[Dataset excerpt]

——

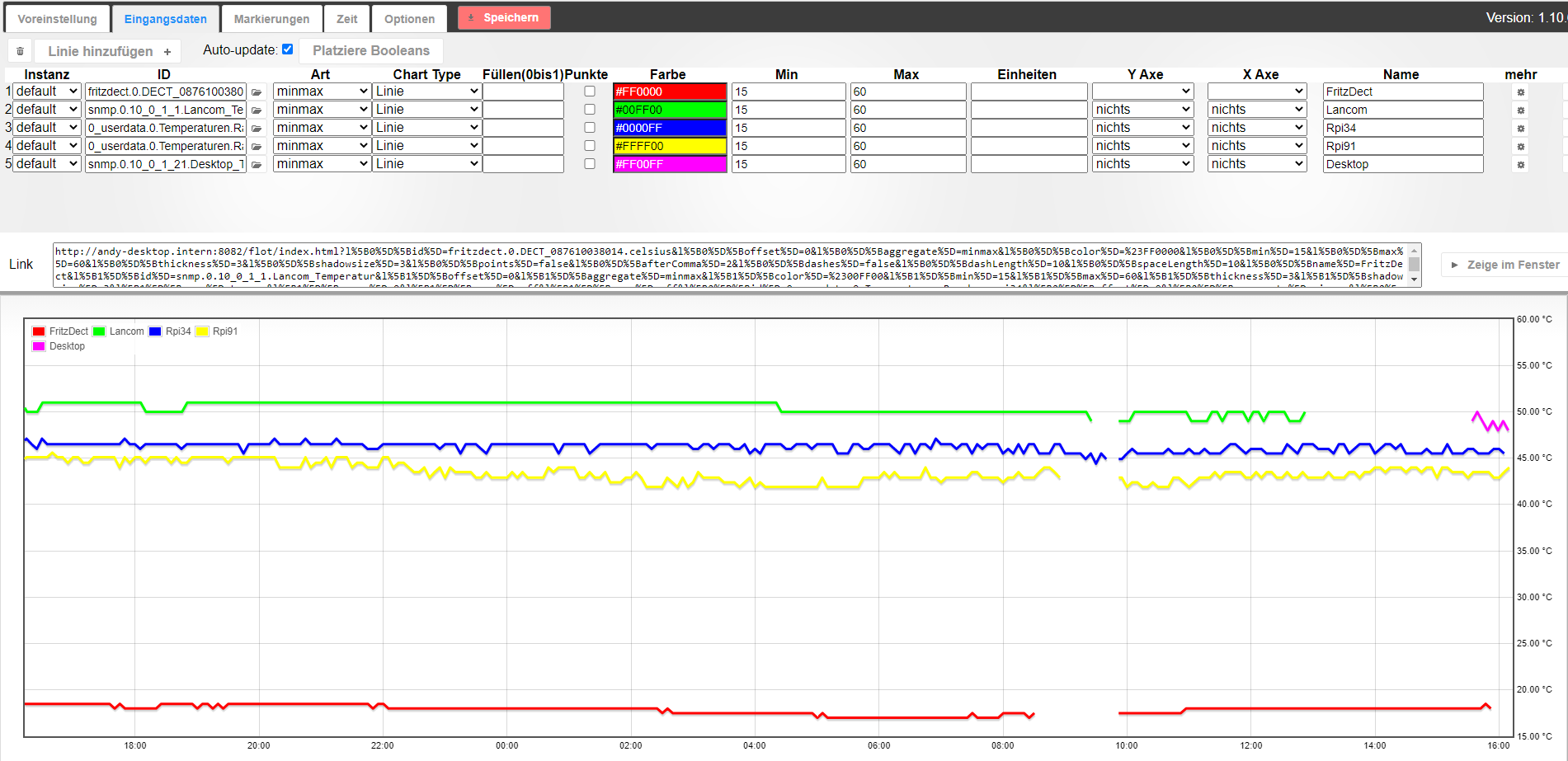The height and width of the screenshot is (761, 1568).
Task: Open more settings gear for Desktop row
Action: click(x=1521, y=165)

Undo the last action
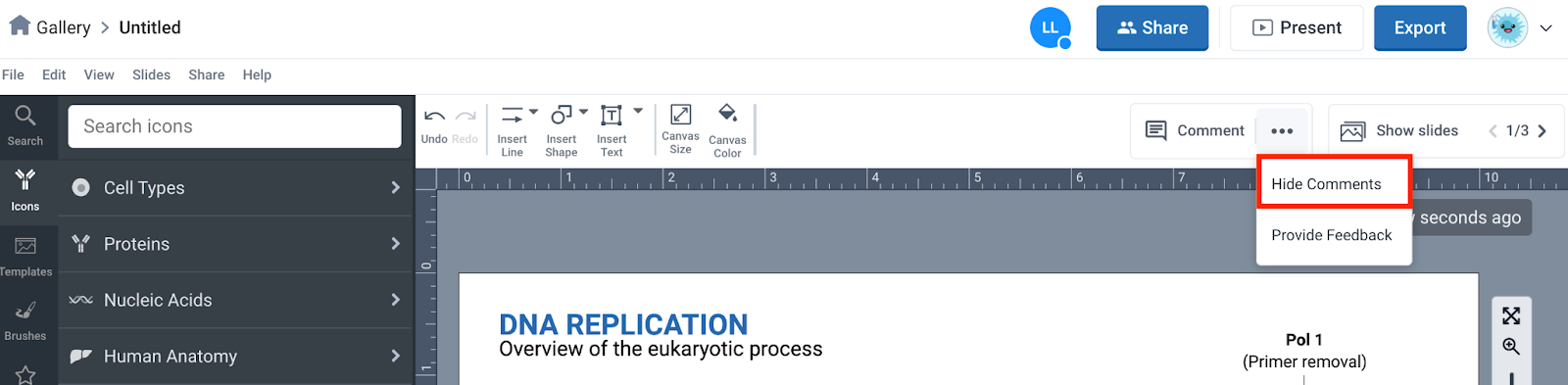click(434, 125)
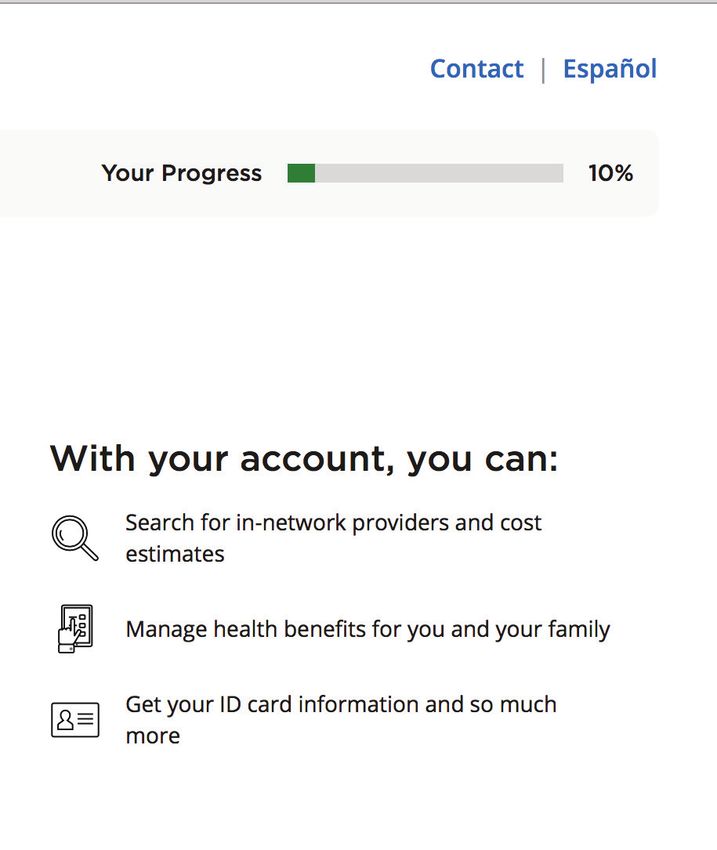The width and height of the screenshot is (717, 850).
Task: Select the tablet touch benefits icon
Action: 75,629
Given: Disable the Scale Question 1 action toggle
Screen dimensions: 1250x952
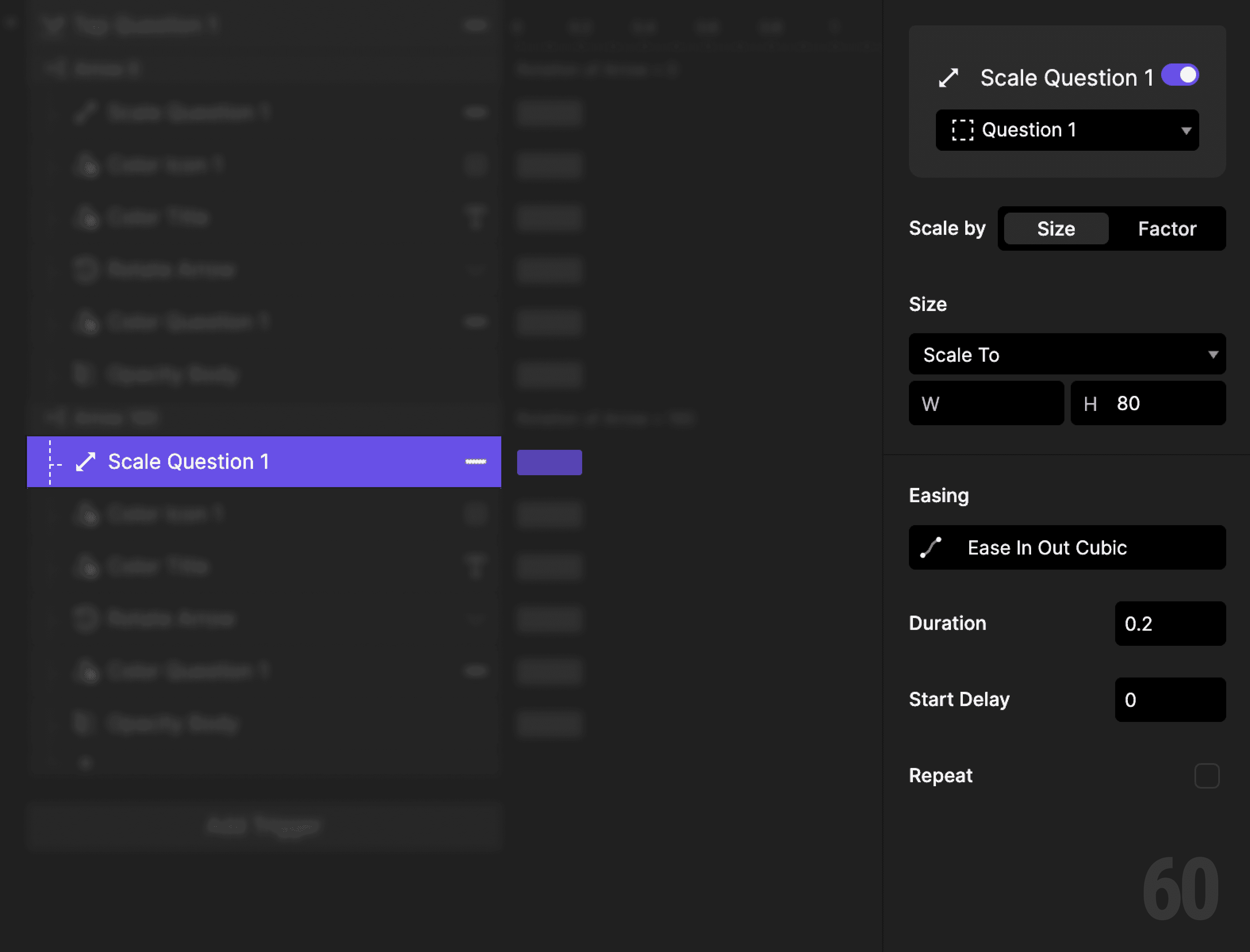Looking at the screenshot, I should pyautogui.click(x=1180, y=75).
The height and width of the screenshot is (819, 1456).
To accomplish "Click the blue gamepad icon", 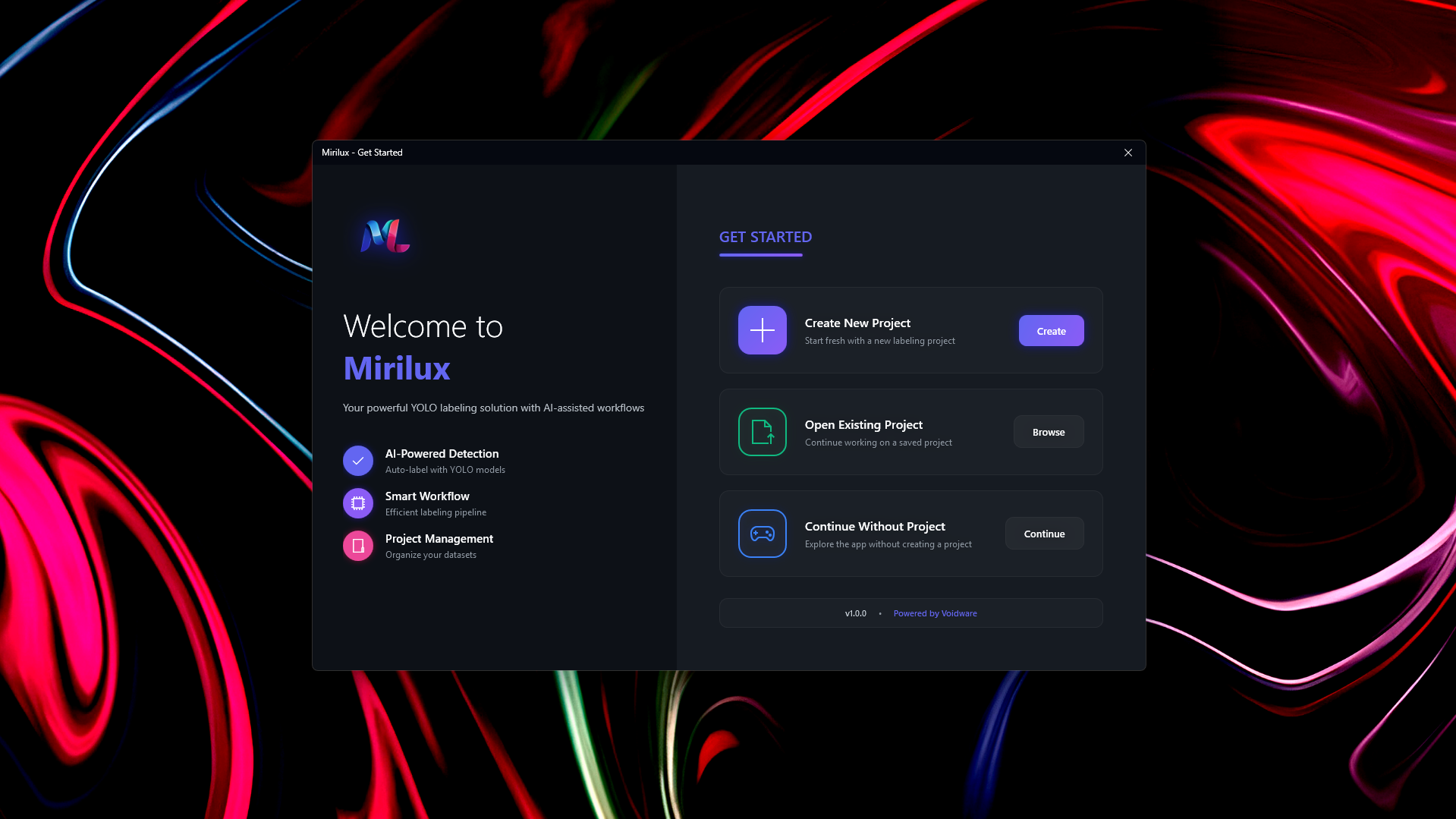I will [762, 534].
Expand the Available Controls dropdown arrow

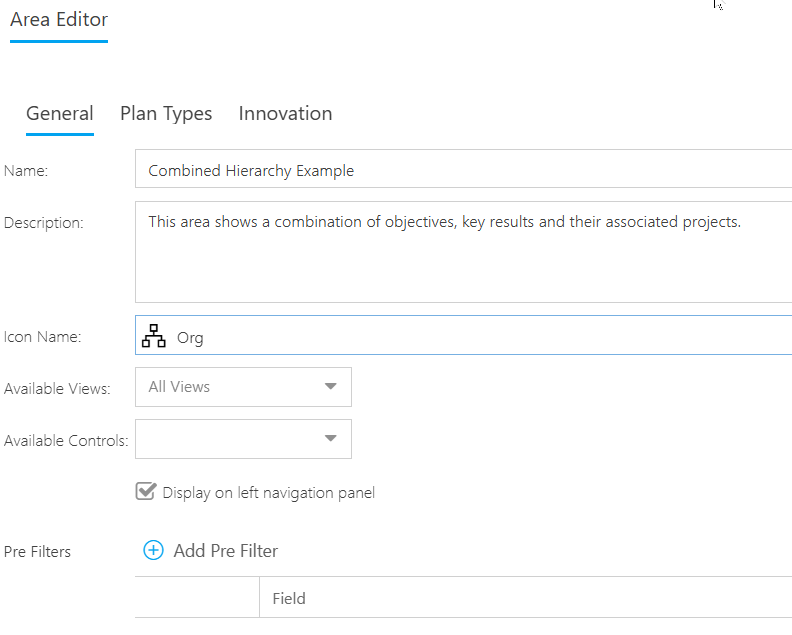tap(330, 438)
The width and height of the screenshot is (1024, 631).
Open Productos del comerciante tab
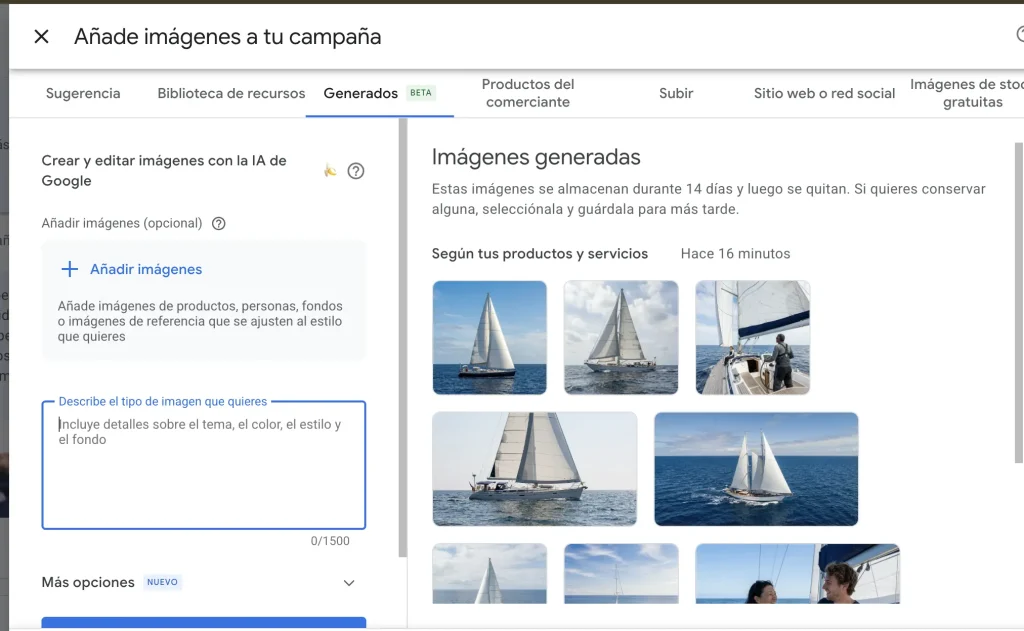528,93
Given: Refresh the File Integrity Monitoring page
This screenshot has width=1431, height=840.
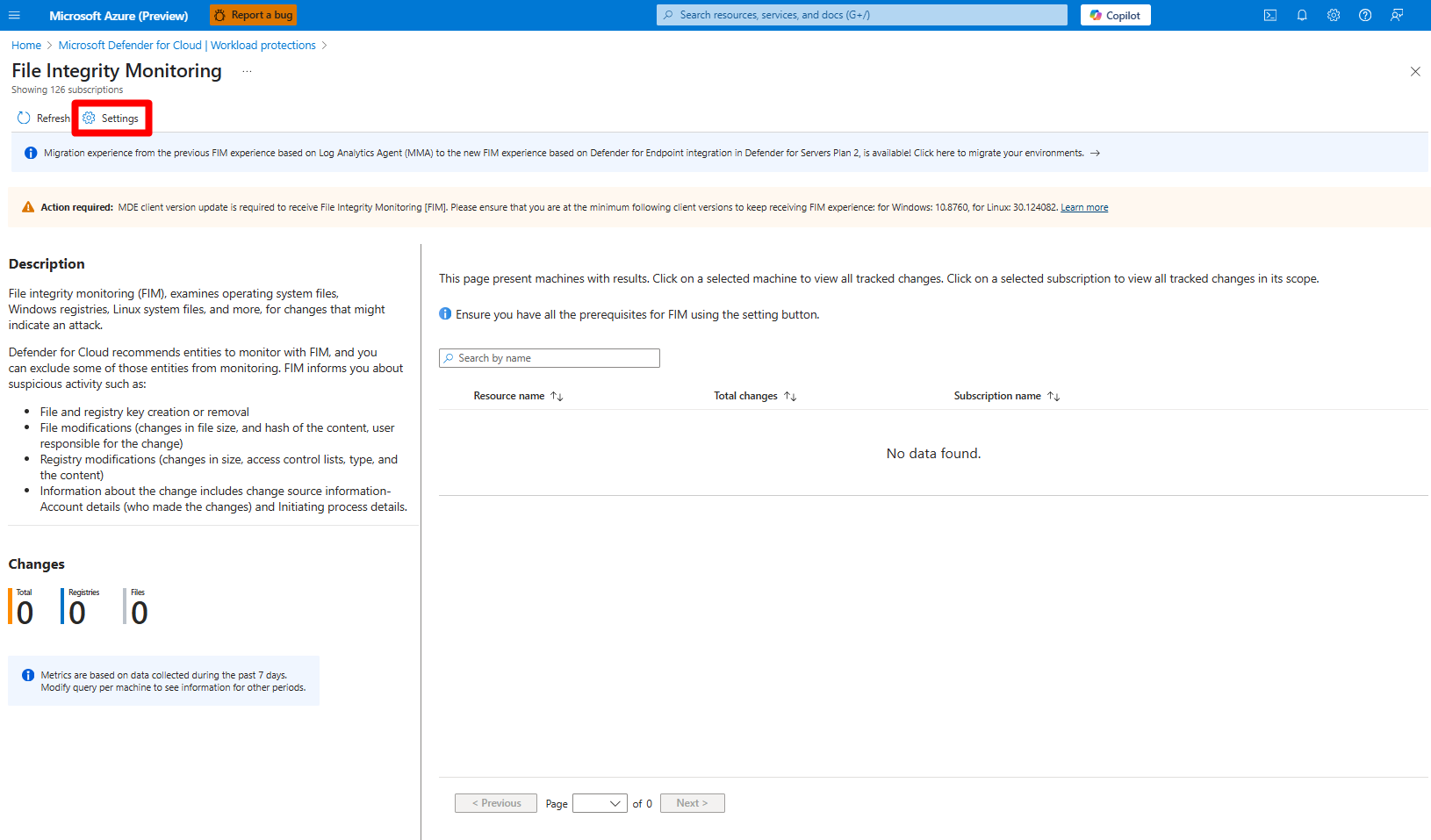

——

> [Your objective]
Reproduce the records from the line containing "Expand the Available Controls dropdown arrow" through the end of the records, replacing "Refresh" with "Reload" and leaving everything else unchanged. Omit the pictures from your answer.

> [Problem solution]
Expand the Available Controls dropdown arrow

tap(330, 438)
The width and height of the screenshot is (1024, 631).
Open Productos del comerciante tab
528,93
Given: Reload the File Integrity Monitoring page
This screenshot has width=1431, height=840.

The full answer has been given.